ABOUT THIS TASK
Which lines in the entries below contain the string "Product"? Show each of them in full.

RECORDS FOR THIS EXERCISE
---*---

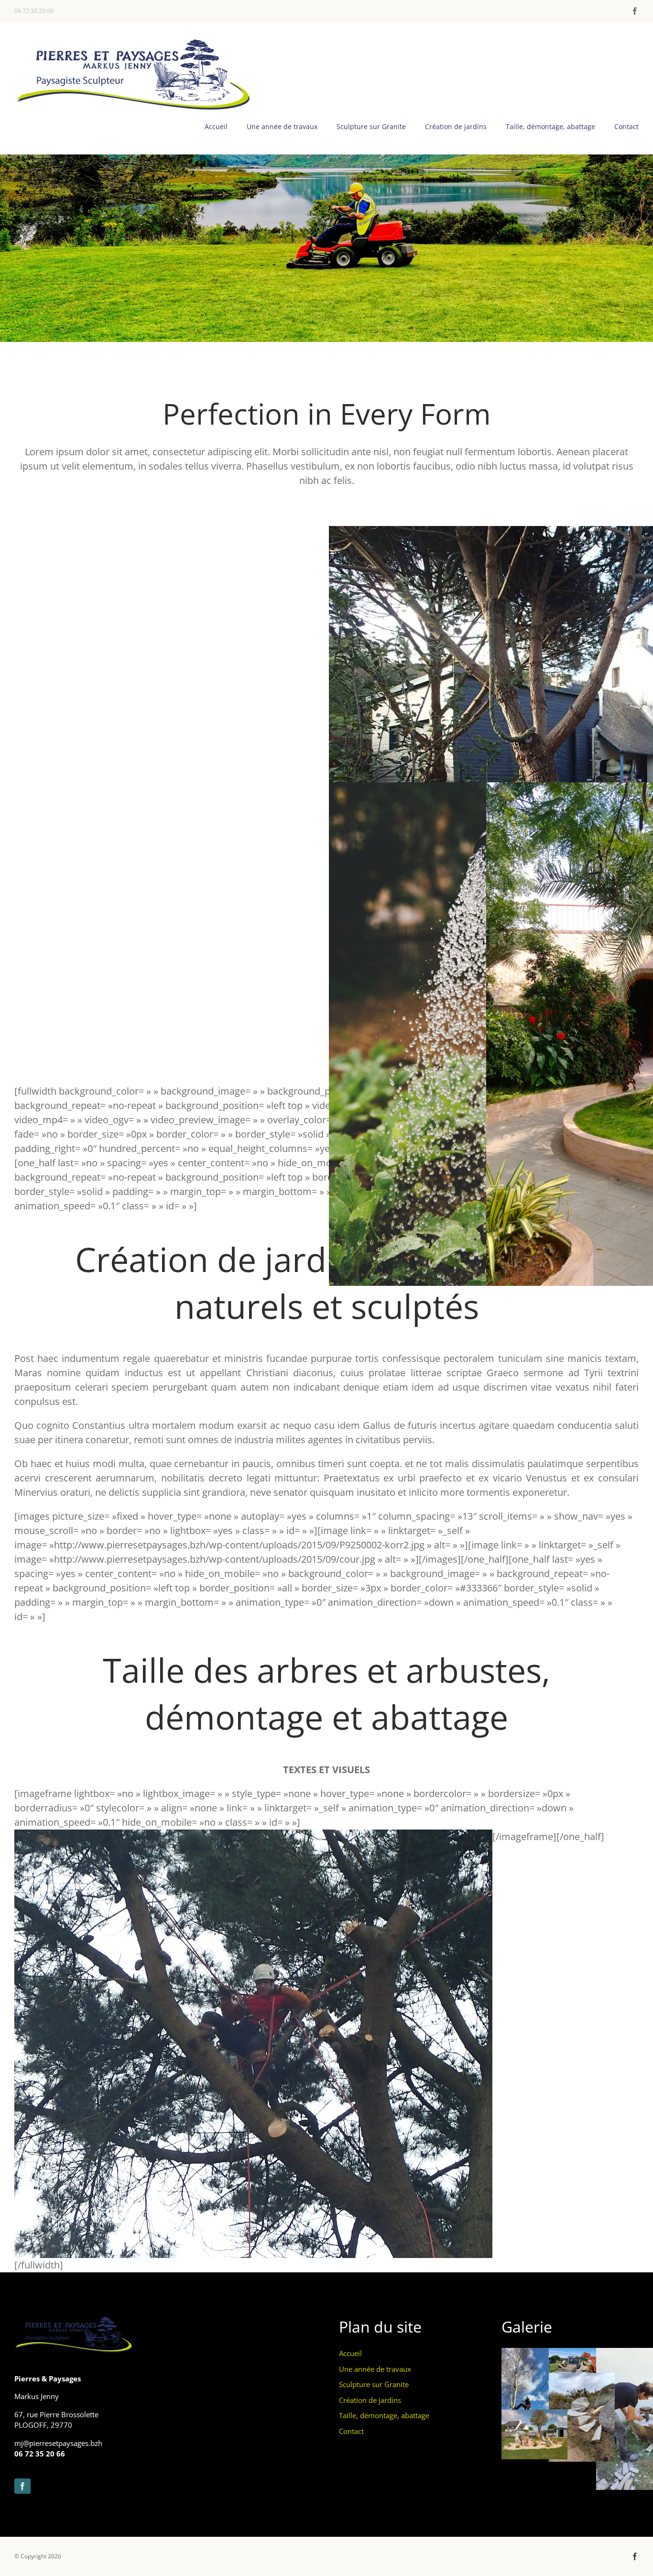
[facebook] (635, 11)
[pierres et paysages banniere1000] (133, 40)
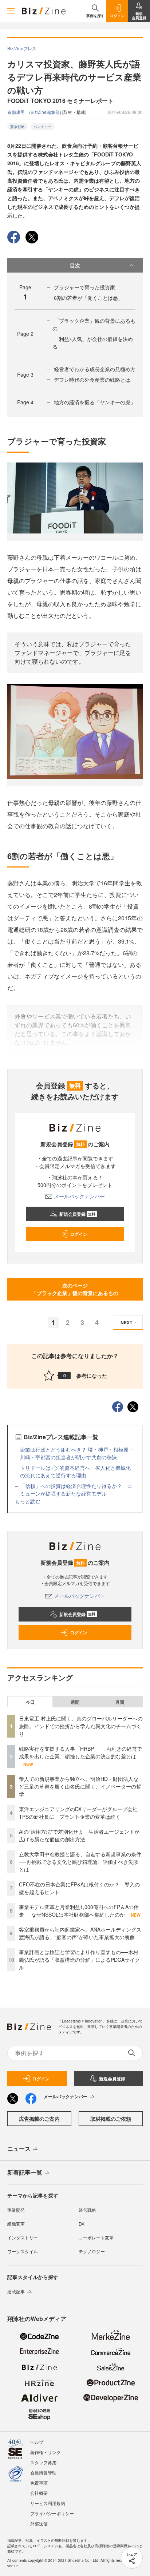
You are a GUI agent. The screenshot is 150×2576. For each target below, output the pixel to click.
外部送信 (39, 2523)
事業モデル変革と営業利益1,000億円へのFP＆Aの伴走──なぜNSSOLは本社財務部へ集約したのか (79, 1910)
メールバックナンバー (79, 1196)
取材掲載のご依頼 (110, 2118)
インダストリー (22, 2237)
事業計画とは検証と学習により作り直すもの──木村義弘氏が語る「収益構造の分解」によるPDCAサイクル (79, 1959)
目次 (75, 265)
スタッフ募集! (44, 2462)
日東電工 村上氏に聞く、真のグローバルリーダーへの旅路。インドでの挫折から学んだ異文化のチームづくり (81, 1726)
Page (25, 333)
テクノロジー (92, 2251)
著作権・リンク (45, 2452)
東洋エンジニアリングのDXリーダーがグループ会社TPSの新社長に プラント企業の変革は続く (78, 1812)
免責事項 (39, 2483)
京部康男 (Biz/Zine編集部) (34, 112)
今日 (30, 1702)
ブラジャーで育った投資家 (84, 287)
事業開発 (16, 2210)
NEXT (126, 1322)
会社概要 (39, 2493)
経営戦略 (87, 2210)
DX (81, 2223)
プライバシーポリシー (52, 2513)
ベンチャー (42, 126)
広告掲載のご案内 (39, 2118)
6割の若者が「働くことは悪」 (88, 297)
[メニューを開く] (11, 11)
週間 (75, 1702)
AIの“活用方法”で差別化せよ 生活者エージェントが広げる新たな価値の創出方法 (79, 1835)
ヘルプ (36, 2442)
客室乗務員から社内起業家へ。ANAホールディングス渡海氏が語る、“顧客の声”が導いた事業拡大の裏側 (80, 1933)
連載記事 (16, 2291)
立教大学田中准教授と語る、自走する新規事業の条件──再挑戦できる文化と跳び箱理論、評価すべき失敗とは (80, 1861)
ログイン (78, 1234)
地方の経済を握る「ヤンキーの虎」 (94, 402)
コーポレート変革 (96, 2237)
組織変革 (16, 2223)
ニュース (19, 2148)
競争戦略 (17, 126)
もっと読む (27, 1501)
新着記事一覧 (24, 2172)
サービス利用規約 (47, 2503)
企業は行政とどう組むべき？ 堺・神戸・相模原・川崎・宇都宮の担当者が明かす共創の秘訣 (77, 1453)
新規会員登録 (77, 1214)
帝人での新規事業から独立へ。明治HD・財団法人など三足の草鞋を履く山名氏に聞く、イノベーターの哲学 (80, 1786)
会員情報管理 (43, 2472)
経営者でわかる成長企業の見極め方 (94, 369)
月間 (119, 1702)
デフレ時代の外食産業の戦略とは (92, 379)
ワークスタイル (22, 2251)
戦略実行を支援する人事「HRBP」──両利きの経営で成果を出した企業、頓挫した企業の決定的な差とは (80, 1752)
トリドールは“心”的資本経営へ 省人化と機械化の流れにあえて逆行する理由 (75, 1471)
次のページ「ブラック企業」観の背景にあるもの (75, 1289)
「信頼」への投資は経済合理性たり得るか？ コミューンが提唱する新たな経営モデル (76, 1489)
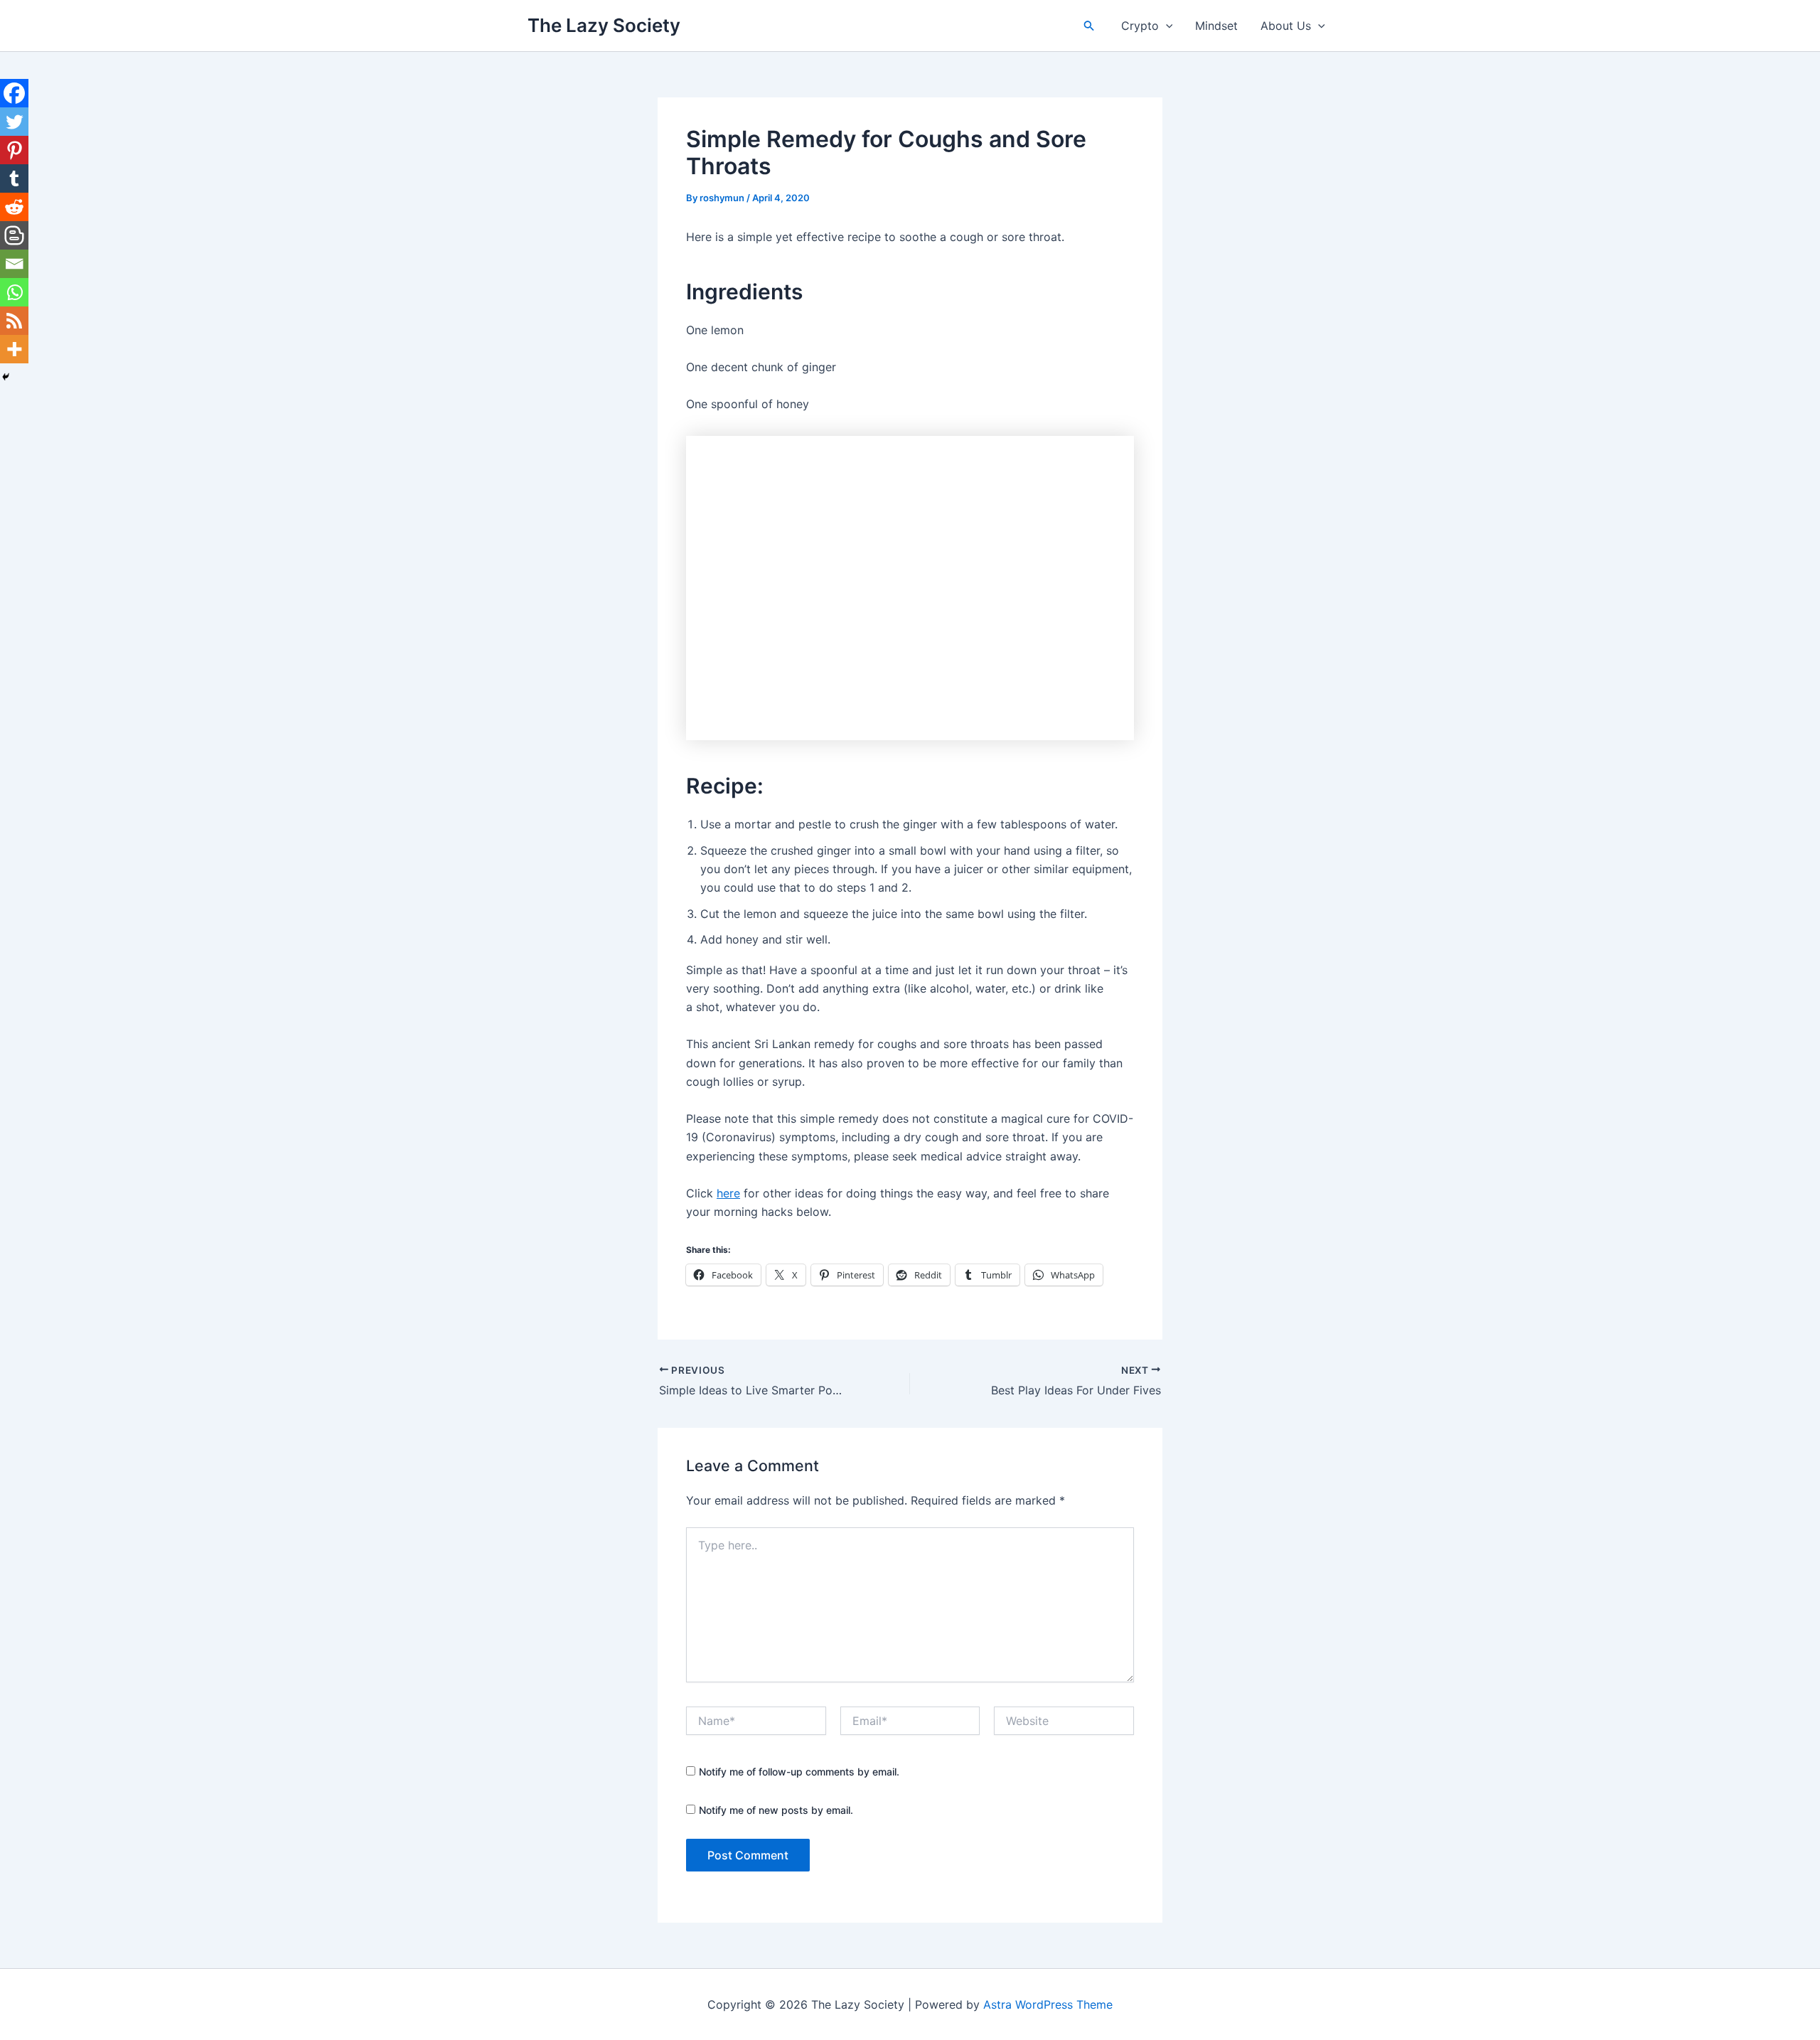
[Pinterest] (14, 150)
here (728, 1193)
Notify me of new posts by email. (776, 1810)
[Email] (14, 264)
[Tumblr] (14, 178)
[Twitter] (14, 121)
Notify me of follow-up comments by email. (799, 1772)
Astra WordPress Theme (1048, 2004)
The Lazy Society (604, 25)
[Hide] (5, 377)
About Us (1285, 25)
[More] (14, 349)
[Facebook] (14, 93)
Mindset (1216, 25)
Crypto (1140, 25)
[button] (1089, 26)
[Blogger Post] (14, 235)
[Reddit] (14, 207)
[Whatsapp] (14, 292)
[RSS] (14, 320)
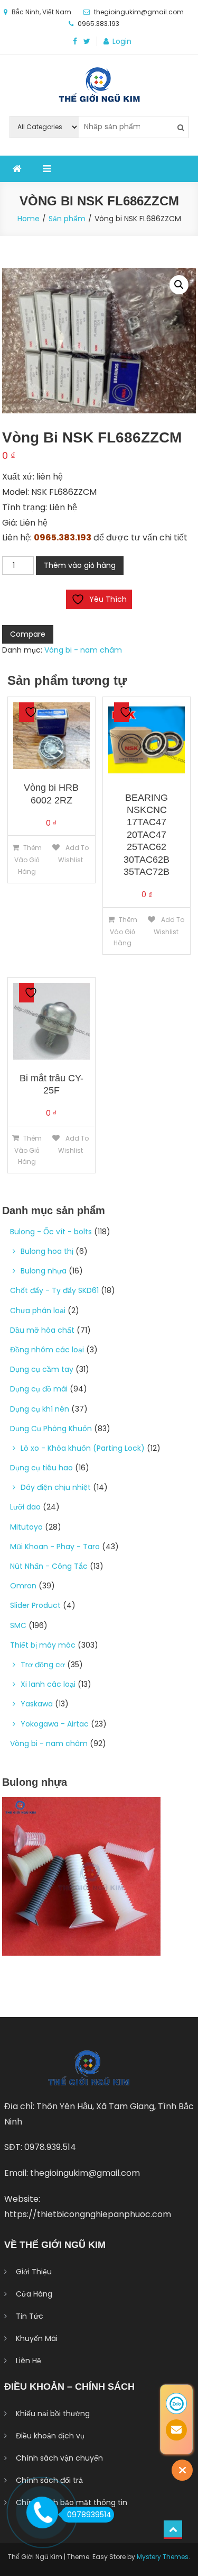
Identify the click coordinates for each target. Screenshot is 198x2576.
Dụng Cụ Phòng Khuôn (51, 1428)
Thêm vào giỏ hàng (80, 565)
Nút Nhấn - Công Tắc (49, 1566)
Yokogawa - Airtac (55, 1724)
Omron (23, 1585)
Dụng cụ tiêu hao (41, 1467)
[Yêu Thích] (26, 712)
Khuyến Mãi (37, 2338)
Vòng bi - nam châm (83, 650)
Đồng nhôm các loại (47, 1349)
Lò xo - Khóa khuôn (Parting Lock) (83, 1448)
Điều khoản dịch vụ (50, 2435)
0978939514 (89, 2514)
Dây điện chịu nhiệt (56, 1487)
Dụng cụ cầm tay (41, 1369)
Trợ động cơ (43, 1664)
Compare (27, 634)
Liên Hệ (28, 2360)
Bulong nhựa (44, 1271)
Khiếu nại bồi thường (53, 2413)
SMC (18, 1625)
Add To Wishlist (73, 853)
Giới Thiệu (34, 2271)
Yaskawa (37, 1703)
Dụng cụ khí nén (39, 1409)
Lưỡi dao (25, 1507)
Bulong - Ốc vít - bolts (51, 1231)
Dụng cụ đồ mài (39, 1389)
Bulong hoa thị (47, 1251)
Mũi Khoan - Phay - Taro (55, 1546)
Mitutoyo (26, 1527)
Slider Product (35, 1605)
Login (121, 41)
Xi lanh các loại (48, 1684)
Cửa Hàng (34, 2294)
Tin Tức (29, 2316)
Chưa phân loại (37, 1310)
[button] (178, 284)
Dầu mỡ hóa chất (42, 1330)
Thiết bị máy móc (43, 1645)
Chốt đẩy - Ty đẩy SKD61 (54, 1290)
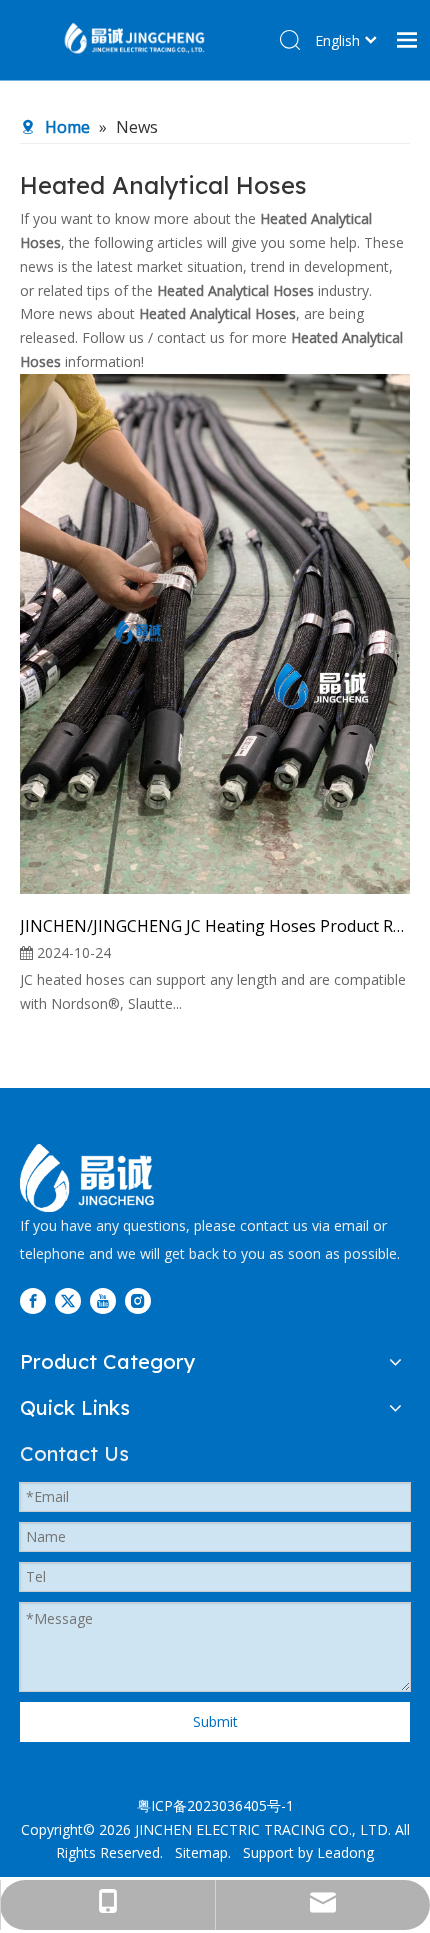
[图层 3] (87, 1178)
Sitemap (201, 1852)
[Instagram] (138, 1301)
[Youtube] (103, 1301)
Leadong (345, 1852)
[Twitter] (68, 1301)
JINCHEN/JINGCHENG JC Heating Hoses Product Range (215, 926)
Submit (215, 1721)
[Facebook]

---*---

YOUR SOLUTION
Slider Product (35, 1605)
JINCHEN/JINGCHENG JC Heating Hoses Product Range (215, 926)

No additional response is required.